Im Eifer des Gefechts und durch die Verwirrung der Explosionen hatten die Händler ihre freie Bahn genutzt. Die Rettung war geglückt! Aber wer rettete jetzt die Kadetten und ihre Ausbilder?

Kuhn hörte erste Warnsignale, die das Schiff ihm gab und riss das Steuer herum. Die Piraten verschwendeten keine Zeit oder Worte, sondern feuerten sofort aus allen Rohren.

"Festhalten!" ließ Kuhn die Crew noch wissen.

Gleich darauf machte die Sea of Infinity eine Rolle um ihre Längsachse. Ein gegnerisches Geschoss explodierte in der Nähe, die Schockwelle erschütterte das Schiff. Aber die Rolle hatte einen direkten Treffer vermieden. Das Schiff aus ihrem Geschwader direkt neben ihnen hatte weniger Glück. Ein glatter Durchschuss nahe der Mitte.

"Nein!!!" entfuhr es Hergat.

"Wir müssen hier raus!" war seine Folgerung.

"Wenn wir ihnen den Rücken zudrehen und davonfliegen wollen, treffen sie uns noch viel besser!" hielt Lonn dagegen.

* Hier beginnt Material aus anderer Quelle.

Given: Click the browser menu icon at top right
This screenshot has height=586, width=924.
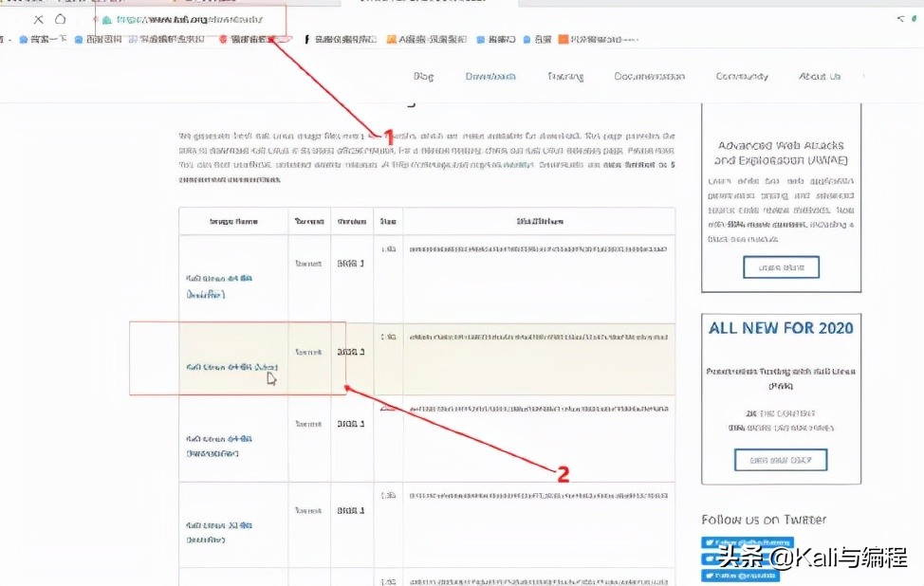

"Wir sind 2:1 unterlegen! Wir sind so oder so verloren, Lonn! Unsere Mission ist beendet, Schluss jetzt mit dem Schwachsinn!" wurde der Kommandant ungewohnt laut.

Während es keine klaren Kommandos gab, war Chaos ausgebrochen. Das Geschwader hatte seine Formation längst aufgegeben, in Ausweichmanövern verloren.